A declaração formaliza, em documento oficial, um ponto que vinha sendo apontado por agentes do setor e análises técnicas sobre o funcionamento da unidade após a privatização. “A nota admite que a refinaria não produz gasolina e diesel diretamente”, afirmou o coordenador do Sindicato dos Petroleiros do Amazonas, Marcus Ribeiro, ao analisar a pedido da reportagem o conteúdo encaminhado pela empresa.
Modelo de operação e importação de insumos
Na mesma manifestação, a refinaria detalha que adquire tanto petróleo quanto derivados intermediários no mercado internacional, com pagamentos em dólar e baseados em referências como o Brent. Esses insumos, segundo a empresa, são combinados com a produção local para compor os combustíveis finais distribuídos no mercado.
“Por isso, é necessária a importação de insumos para formulação com a produção da refinaria”, informou a Ream. A empresa também declarou que os preços praticados seguem parâmetros internacionais, incluindo custos de frete, seguro e internalização. A análise técnica apresentada a partir da nota indica que esse modelo corresponde à utilização de derivados intermediários importados, com posterior mistura e ajuste em território local.
“Eles preferem importar do que investir na modernização da planta para processar o óleo de Urucu de forma plena”, disse Ribeiro, ao descrever a estratégia operacional mencionada pela empresa. Segundo ele, esse tipo de operação difere do refino completo do petróleo bruto realizado em unidades industriais integradas.
Portaria federal pressiona modelo adotado na refinaria
A admissão semanas após a publicação da Portaria Interministerial nº 167/2026, que estabelece critérios para concessão de incentivos fiscais na Zona Franca de Manaus (ZFM). A norma exige que empresas do setor realizem etapas industriais completas de refino dentro da região para manter os benefícios tributários.
A medida atinge diretamente operações baseadas na importação de insumos e na formulação local de combustíveis, como descrito na nota da refinaria. A portaria também vincula o acesso aos incentivos ao cumprimento do Processo Produtivo Básico (PPB), que define o nível mínimo de industrialização exigido.
Segundo a leitura técnica, a exigência de etapas mais robustas de refino tende a alterar a estrutura operacional das empresas que atuam nesse modelo. “A nota só confirma uma coisa: a refinaria depende de insumos externos para produzir o combustível que vende”, afirmou Ribeiro, ao relacionar a declaração da empresa com os critérios estabelecidos pela nova regulamentação.

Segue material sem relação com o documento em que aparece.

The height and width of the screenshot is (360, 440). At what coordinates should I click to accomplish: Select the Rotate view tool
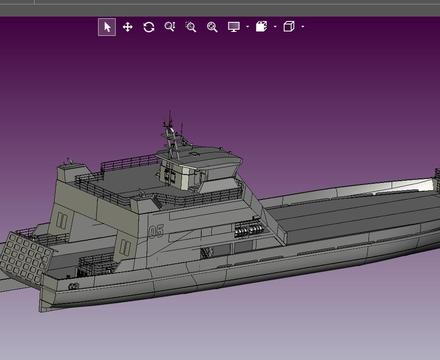pyautogui.click(x=149, y=27)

Política de preços e relação com o mercado internacional
Na nota, a refinaria também justificou os reajustes recentes com base na alta dos preços globais de petróleo e combustíveis. A empresa informou que, desde o fim de fevereiro de 2026, a gasolina e o diesel tiveram elevação de 36% e 65% no mercado internacional, respectivamente, enquanto o barril de petróleo passou de 73 para 110 dólares.
“A REAM precisa aplicar também aos seus clientes preços de paridade de importação”, declarou a empresa, ao explicar a política de preços adotada. A análise técnica associa esse modelo à dependência de insumos adquiridos em dólar e à necessidade de reposição de estoques com base no mercado externo.
“O PPI continua vivo e forte porque a refinaria é privada”, disse Ribeiro, ao comentar a manutenção da paridade internacional na formação de preços. Ele também mencionou o impacto desse modelo no consumidor. “Eles admitem que são escravos do dólar, enquanto o povo ganha em real”, afirmou.